In cancer biology, it is very important to understand the phenotypic changes of the patients and discover new cancer subtypes. Recently, microarray-based technologies have shed light on this problem based on gene expression profiles which may contain outliers due to either chemical or electrical reasons. These undiscovered subtypes may be heterogeneous with respect to underlying networks or pathways, and are related with only a few of interdependent biomarkers. This motivates a need for the robust gene expression-based methods capable of discovering such subtypes, elucidating the corresponding network structures and identifying cancer related biomarkers. This study proposes a penalized model-based Student's t clustering with unconstrained covariance (PMT-UC) to discover cancer subtypes with cluster-specific networks, taking gene dependencies into account and having robustness against outliers. Meanwhile, biomarker identification and network reconstruction are achieved by imposing an adaptive [Formula: see text] penalty on the means and the inverse scale matrices. The model is fitted via the expectation maximization algorithm utilizing the graphical lasso. Here, a network-based gene selection criterion that identifies biomarkers not as individual genes but as subnetworks is applied. This allows us to implicate low discriminative biomarkers which play a central role in the subnetwork by interconnecting many differentially expressed genes, or have cluster-specific underlying network structures. Experiment results on simulated datasets and one available cancer dataset attest to the effectiveness, robustness of PMT-UC in cancer subtype discovering. Moveover, PMT-UC has the ability to select cancer related biomarkers which have been verified in biochemical or biomedical research and learn the biological significant correlation among genes.

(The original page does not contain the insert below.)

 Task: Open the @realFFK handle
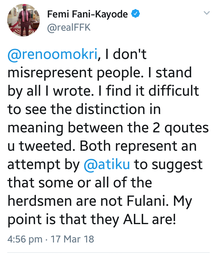click(69, 28)
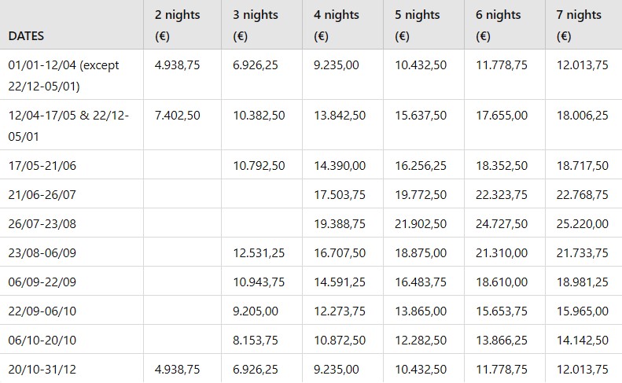Select the 25.220,00 price cell
This screenshot has height=383, width=622.
[x=580, y=223]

在癌症生物学中,了解患者的表型变化并发现新的癌症亚型非常重要。最近,基于微阵列的技术根据基因表达谱揭示了这个问题,这些基因表达谱可能由于化学或电气原因而包含异常值。这些未被发现的亚型在潜在的网络或途径方面可能是异构的,并且仅与少数相互依赖的生物标志物相关。这就需要有稳健的基于基因表达的方法来发现这些亚型,阐明相应的网络结构,并识别癌症相关的生物标志物。本研究提出了一种基于惩罚模型的学生 t 聚类方法,该方法具有无约束协方差(PMT-UC),可以发现具有特定网络的癌症亚型,同时考虑基因依赖性,并具有对异常值的鲁棒性。同时,通过对均值和逆尺度矩阵施加自适应[Formula: see text]惩罚,实现了生物标志物的识别和网络重构。该模型通过利用图形套索的期望最大化算法进行拟合。这里,应用了一种基于网络的基因选择标准,该标准不是将生物标志物识别为单个基因,而是将其识别为子网络,从而可以确定在子网络中起中心作用的低判别性生物标志物,这些生物标志物通过连接许多差异表达的基因,或者具有特定于子网络的潜在网络结构。在模拟数据集和一个可用的癌症数据集上的实验结果证明了 PMT-UC 在癌症亚型发现中的有效性和鲁棒性。此外,PMT-UC 还具有选择已在生化或生物医学研究中得到验证的癌症相关生物标志物的能力,并学习基因之间具有生物学意义的相关性。